__Votre consigne__:
Rédigez la suite de l'entretien sur la mise à niveau des entreprises au Sénégal, en commençant juste après la question qui le clôt.

━━ Extrait proposé

Comment s’articule la mise à niveau des entreprises avec les priorités économiques du Gouvernement ? 

Dans les orientations stratégiques du Bmn, nous veillons à nous aligner sur les orientations et politiques publiques de l’État en termes de structuration de l’économie. Ainsi, en 2012-2013, nous nous sommes alignés sur les axes définis par la Stratégie de croissance accélérée et actuellement, nous sommes alignés sur les ambitions et projections du Plan Sénégal émergent (Pse). Cela veut dire que nos orientations sont d’aller vers la souveraineté économique et alimentaire, mais aussi dans le sens d’une plus grande industrialisation. De même, développer notre production locale, notamment celle agricole, et aller vers plus de transformation. Notre portefeuille est fortement dominé par les entreprises qui sont dans des activités de transformation de produits locaux. Nous avons plusieurs projets et programmes qui ont trait à ce volet agricole, particulièrement dans la production et la transformation. Nous pouvons citer le cas du programme Provale-Cv, mais également du projet des Agropoles. Nous avons des conventions en cours avec le Programme national des Agropoles, surtout avec l’Agropole sud et le programme Agropole centre. Nous avons aussi énormément travaillé sur la chaine de valeur riz. Si nous prenons la zone nord, nous avons accompagné une cinquantaine d’entreprises dans la production, la transformation et la valorisation de cette céréale. Nous sommes satisfaits de ces appuis qui nous ont permis d’augmenter les niveaux de production de ce produit tant prisée dans notre pays. Notre ambition est de faire davantage et d’atteindre l’autosuffisance en riz et tous les autres produits concernés. Nous intervenons, en outre, dans le secteur de la boulangerie pour aider les acteurs à améliorer leurs outils de production, à être plus compétitifs et à faire face aux cours mondiaux du blé.

L’autre axe de vos interventions concerne l’efficacité énergétique. Quelles sont vos réalisations dans ce domaine ?

━━━━
━━ Entrées fournies

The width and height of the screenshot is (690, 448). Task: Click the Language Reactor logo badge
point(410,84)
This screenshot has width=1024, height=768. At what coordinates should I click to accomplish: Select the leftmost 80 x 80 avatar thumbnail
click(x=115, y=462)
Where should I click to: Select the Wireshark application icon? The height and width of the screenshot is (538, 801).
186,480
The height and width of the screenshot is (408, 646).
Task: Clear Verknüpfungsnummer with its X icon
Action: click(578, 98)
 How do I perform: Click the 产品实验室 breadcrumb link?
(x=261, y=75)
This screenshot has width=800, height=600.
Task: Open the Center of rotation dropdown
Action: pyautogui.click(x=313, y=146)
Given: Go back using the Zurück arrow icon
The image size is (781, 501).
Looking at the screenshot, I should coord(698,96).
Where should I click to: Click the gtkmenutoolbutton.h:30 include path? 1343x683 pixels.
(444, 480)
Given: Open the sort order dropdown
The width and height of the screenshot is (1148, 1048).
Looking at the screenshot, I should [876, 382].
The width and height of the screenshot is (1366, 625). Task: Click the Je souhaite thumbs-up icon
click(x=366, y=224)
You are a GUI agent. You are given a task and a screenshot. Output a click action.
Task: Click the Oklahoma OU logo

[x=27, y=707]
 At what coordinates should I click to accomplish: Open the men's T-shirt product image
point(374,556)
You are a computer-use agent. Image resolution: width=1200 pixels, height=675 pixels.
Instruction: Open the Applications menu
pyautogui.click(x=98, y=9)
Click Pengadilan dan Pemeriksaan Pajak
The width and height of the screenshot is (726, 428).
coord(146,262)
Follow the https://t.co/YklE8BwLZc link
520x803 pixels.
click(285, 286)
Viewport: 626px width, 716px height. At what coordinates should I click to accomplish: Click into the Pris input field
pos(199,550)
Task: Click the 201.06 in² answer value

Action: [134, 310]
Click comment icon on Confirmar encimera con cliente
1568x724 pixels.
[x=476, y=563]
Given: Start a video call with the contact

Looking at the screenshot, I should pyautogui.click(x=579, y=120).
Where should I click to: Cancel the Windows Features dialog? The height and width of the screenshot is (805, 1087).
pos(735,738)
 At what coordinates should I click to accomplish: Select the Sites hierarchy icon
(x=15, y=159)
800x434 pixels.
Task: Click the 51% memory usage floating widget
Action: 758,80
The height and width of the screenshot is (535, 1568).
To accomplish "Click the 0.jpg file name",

━━━━

__Corrigé__:
Depuis 2010, le Bmn a intégré dans ses interventions le volet de la production propre avec une mise en exergue de tout ce qui est efficacité énergétique et préservation de l’environnement. C’est pour accompagner les entreprises à prendre en compte ce volet en les appuyant pour une production moins nocive pour l’environnement. Nous avons ainsi appuyé une dizaine d’entreprises pour des investissements dans le cadre de l’efficacité énergétique, mais aussi en les incitant à aller vers des investissements comme des moteurs à haut rendement qui réduisent la consommation énergétique, mais aussi des systèmes de traitement d’air ou encore la mise en place du système d’énergie solaire, une énergie verte.

Comment comptez-vous aider les entreprises nationales à tirer profit de la Zlecaf ?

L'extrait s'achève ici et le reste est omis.